## Directive A
Answer these questions about the passage on renaissance men:
(i) Besides their knowledge of soil, seeds and cultivation, what three roles did farmers have to fill?
(ii) What two words does the author say "man" is shorthand for?
(iii) What kind of person do modern careers place a premium on?
## Directive B
Print the part of the passage on renaissance men starting at "Of course our" and ending at "in any word.".

## Text segment

-=-=-=-=-

Of course our working lives have become very focused too. At one time, most people served a variety of functions in their jobs. Farmers had to be carpenters, mechanics and veterinarians along with their knowledge of soil, seeds and cultivation. Store keepers dealt with far more than stocking shelves and taking inventory. They were mathematicians, marketers and cornerstones of the community. These people were among the ranks of something known as “Renaissance Men.” My apologies to the politically correct amongst us for the seemingly gender specific language, but when I use the expression “man” I mean it in the traditional etymology of the word as shorthand for “mankind” or “humanity” which in itself is gender neutral.  Nonetheless some are offended by the presence of the word “man” embedded in any word.

What of the “renaissance man?” That person seems to no longer be valued in today’s society. Modern careers and workplaces place little value on people with broad knowledge and skill sets. Quite the contrary, in fact a premium is placed on one who has thorough knowledge of two or three things and can perform them with robotic precision. So who needs literature to entertain and enlighten? After a day of turning the same bolt, balancing the same spreadsheet or writing the same line of programming code, we may retreat to our living rooms to have our electronic baby sitters walk us through an evening of thoughtless guided fun. No thinking required.

-=-=-=-=-

Entries for locating words and elements
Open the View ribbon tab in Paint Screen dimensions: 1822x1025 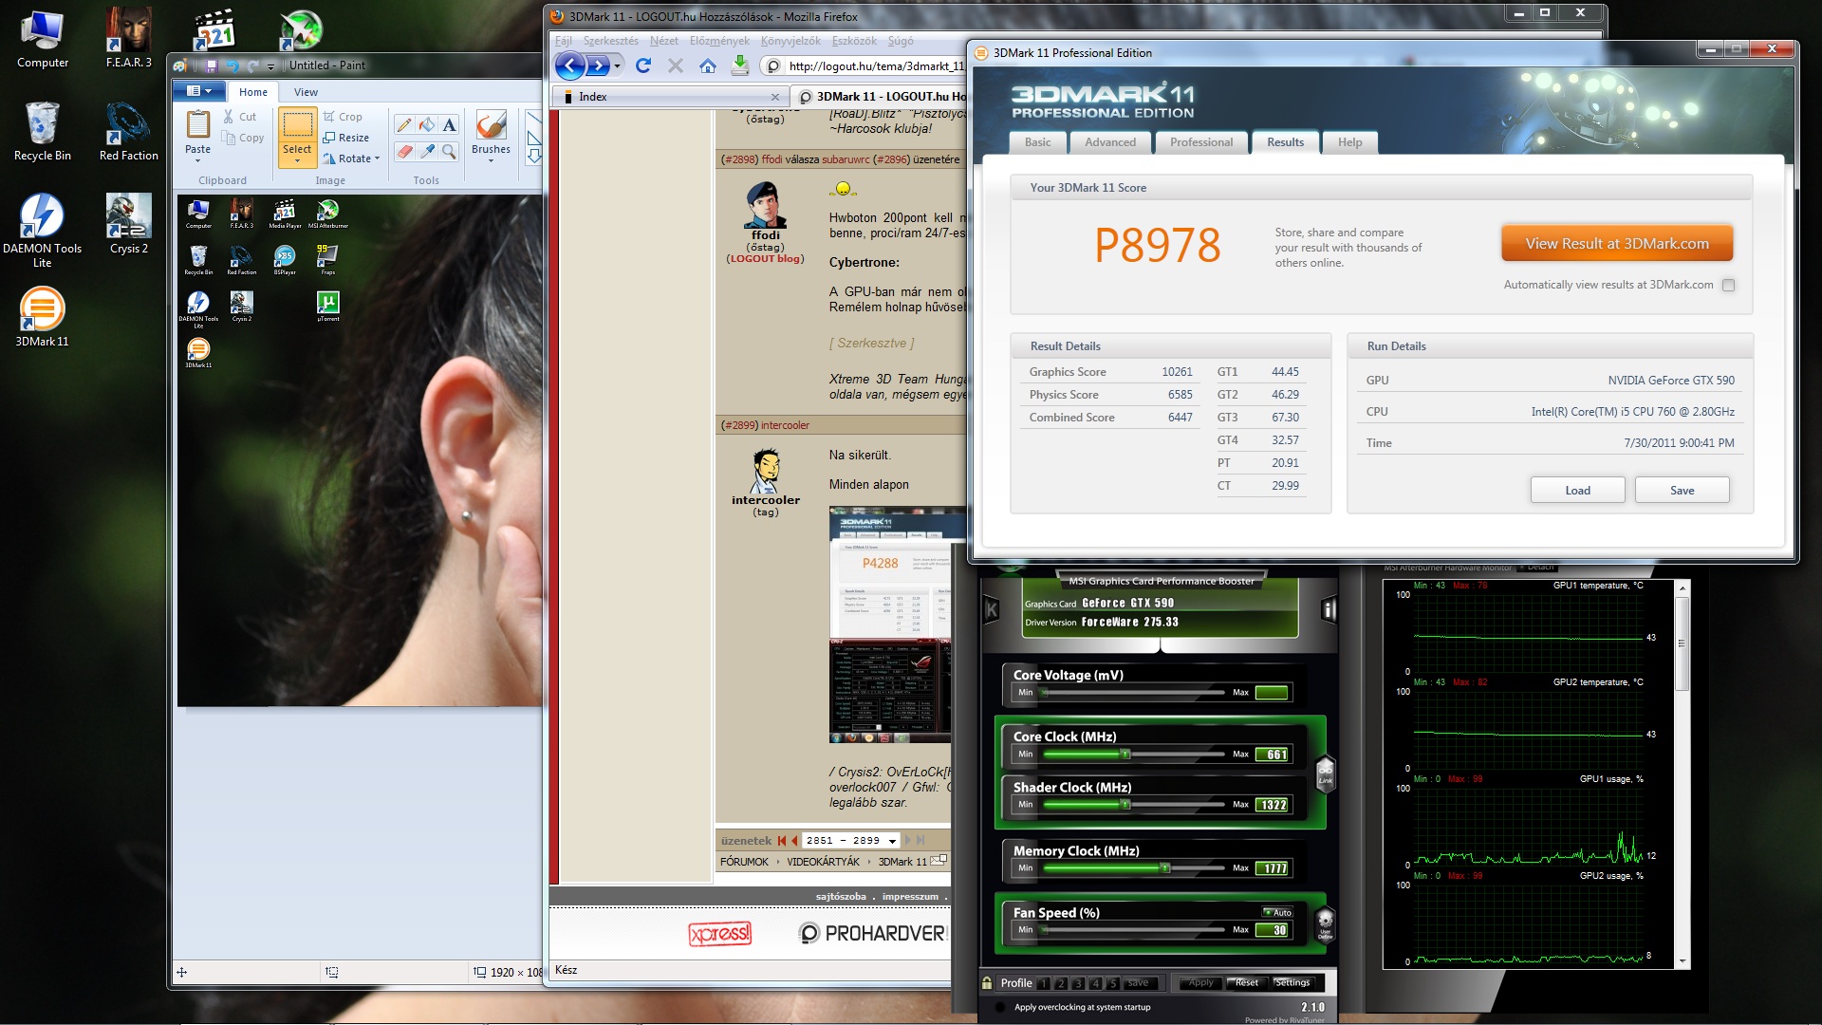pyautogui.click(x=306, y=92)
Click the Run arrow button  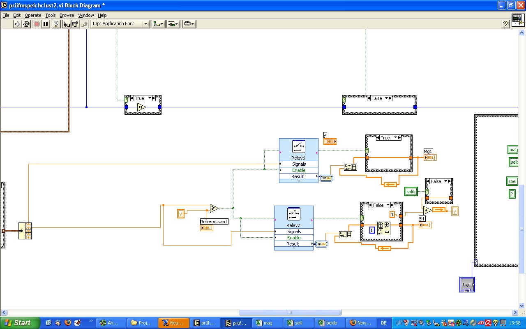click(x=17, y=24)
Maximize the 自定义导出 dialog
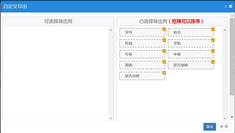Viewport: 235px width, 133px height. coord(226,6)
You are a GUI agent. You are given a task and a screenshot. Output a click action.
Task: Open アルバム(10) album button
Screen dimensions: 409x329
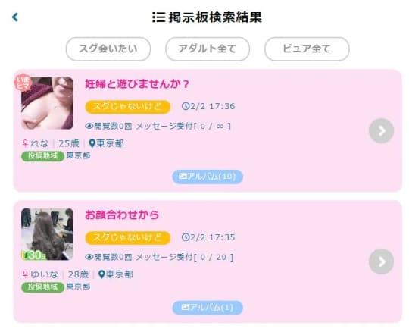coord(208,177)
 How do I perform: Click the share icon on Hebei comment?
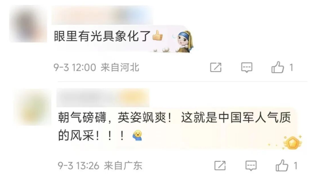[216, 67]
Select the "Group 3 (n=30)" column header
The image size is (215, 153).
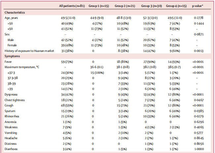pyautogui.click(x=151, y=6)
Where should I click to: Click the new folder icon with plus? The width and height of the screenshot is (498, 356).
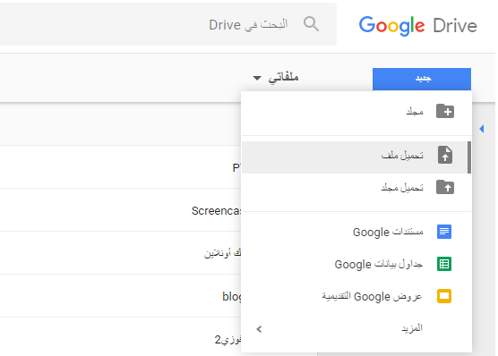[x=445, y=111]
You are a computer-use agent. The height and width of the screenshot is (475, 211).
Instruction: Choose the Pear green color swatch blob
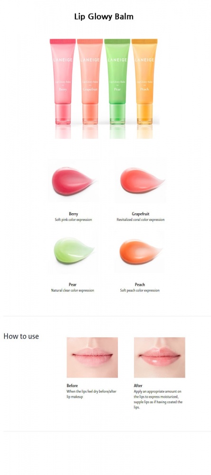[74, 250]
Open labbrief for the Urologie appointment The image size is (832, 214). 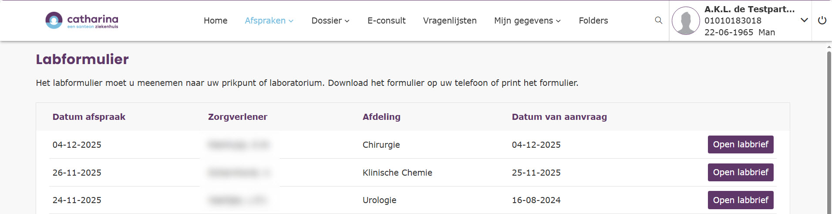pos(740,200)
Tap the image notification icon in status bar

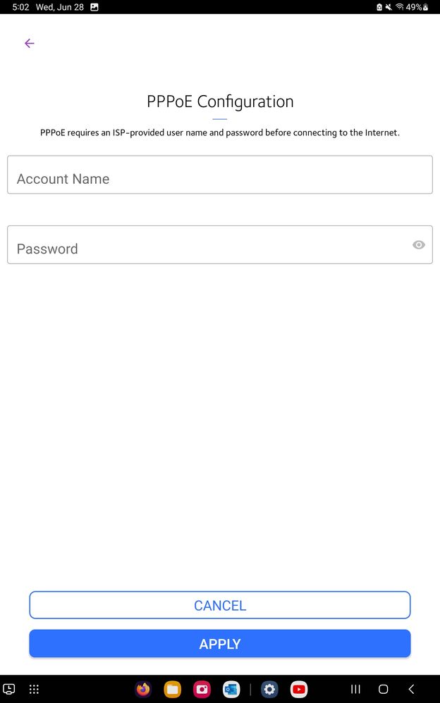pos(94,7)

-=-=-=-=-

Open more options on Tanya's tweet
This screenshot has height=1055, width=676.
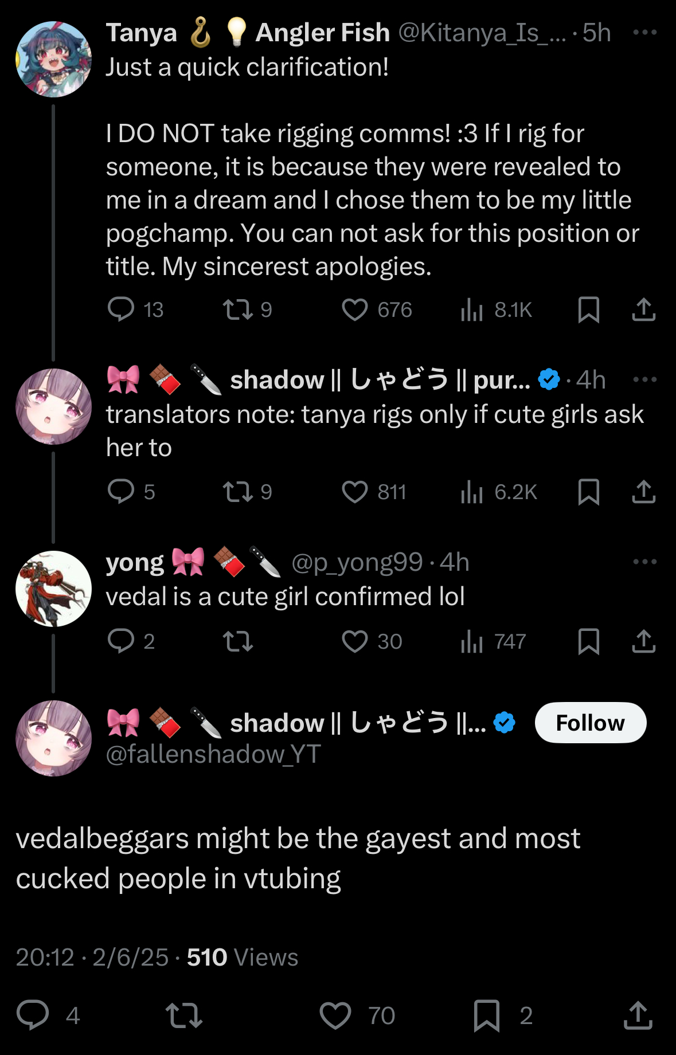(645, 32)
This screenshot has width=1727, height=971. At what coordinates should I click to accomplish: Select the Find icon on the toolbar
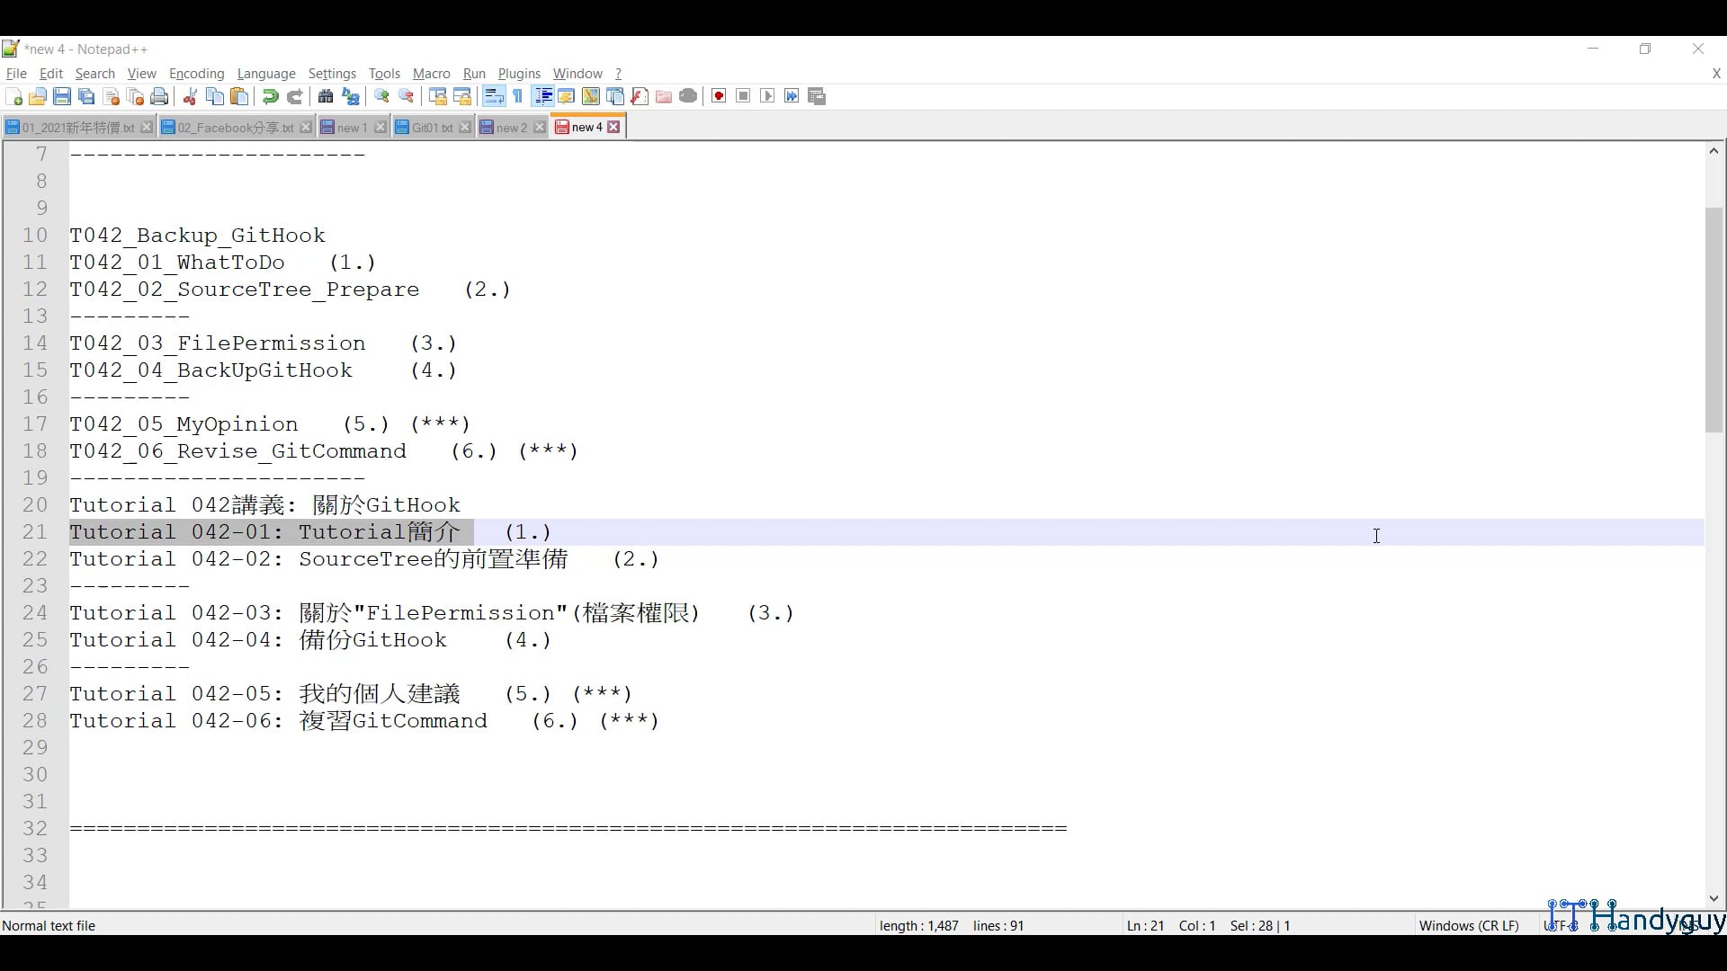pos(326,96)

-=-=-=-=-

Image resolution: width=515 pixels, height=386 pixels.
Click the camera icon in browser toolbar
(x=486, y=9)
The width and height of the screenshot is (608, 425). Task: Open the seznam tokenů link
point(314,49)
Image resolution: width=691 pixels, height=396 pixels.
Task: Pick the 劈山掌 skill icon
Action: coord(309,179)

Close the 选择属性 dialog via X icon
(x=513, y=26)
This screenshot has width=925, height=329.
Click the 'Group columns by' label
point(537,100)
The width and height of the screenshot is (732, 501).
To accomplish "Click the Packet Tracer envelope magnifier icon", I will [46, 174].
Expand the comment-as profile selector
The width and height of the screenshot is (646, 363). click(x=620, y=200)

-=-=-=-=-

## Full output A
(i) Carpenters, mechanics and veterinarians.
(ii) "Mankind" or "humanity."
(iii) One who has thorough knowledge of two or three things and can perform them with robotic precision.

## Full output B
Of course our working lives have become very focused too. At one time, most people served a variety of functions in their jobs. Farmers had to be carpenters, mechanics and veterinarians along with their knowledge of soil, seeds and cultivation. Store keepers dealt with far more than stocking shelves and taking inventory. They were mathematicians, marketers and cornerstones of the community. These people were among the ranks of something known as “Renaissance Men.” My apologies to the politically correct amongst us for the seemingly gender specific language, but when I use the expression “man” I mean it in the traditional etymology of the word as shorthand for “mankind” or “humanity” which in itself is gender neutral.  Nonetheless some are offended by the presence of the word “man” embedded in any word.